[WHAT NEEDS TO BE DONE]
In the material below, list every line carrying the string "under".

::: PROVIDED INFORMATION

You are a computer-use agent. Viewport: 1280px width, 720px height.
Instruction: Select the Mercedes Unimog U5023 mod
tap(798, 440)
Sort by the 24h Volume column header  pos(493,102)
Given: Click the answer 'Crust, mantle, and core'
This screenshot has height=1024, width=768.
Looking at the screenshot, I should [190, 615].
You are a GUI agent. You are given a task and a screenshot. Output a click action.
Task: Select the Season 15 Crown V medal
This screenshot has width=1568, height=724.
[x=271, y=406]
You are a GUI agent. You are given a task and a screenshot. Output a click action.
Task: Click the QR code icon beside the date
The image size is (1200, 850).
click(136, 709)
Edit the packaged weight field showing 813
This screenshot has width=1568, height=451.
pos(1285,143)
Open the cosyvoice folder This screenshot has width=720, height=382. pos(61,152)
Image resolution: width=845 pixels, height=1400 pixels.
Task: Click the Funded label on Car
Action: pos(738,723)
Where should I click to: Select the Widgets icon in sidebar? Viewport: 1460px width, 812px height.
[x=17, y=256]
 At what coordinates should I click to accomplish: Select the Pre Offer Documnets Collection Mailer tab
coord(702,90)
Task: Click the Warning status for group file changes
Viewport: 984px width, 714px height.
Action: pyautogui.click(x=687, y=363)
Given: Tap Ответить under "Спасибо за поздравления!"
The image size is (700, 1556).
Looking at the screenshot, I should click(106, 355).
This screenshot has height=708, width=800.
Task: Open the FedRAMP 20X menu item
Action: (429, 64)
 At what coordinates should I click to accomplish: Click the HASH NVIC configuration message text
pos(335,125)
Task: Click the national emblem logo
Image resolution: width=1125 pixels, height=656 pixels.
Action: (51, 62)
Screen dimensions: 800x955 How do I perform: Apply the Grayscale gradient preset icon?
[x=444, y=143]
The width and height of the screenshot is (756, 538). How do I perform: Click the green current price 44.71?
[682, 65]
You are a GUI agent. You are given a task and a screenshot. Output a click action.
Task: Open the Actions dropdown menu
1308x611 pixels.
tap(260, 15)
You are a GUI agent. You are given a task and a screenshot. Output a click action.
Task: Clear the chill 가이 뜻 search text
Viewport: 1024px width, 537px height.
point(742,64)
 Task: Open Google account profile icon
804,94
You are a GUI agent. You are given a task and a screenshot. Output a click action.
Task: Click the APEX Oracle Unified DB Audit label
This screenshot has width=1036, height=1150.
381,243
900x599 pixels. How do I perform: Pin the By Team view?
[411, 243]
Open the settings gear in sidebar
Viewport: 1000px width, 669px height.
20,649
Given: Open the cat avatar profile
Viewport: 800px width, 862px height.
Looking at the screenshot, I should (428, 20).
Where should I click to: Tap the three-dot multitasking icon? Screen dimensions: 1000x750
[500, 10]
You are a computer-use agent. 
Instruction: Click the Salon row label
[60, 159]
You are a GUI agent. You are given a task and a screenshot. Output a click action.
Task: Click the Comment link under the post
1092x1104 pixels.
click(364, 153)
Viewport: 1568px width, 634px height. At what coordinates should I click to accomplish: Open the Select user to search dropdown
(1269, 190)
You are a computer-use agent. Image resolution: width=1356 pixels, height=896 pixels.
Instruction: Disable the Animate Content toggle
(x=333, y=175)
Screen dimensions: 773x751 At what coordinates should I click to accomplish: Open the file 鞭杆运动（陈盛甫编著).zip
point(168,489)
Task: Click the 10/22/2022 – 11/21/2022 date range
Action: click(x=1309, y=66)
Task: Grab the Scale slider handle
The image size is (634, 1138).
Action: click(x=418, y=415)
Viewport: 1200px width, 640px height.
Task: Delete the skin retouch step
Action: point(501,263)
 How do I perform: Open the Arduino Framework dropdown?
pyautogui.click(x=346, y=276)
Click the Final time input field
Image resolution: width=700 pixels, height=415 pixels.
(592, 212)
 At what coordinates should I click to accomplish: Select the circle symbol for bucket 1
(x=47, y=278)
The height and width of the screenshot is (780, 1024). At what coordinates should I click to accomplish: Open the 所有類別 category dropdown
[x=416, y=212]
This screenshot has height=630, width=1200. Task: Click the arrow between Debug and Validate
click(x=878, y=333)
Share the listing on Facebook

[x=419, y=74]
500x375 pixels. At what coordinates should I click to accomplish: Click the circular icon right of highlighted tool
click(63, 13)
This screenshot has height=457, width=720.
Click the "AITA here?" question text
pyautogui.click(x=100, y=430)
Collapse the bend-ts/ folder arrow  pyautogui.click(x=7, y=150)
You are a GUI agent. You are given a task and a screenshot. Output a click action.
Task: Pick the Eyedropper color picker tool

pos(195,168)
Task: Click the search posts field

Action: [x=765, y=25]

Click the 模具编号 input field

::::::

[OUTPUT OF THE EXERCISE]
Given: Tap Ответить under "Спасибо за поздравления!"
Task: Click the Comment link under the post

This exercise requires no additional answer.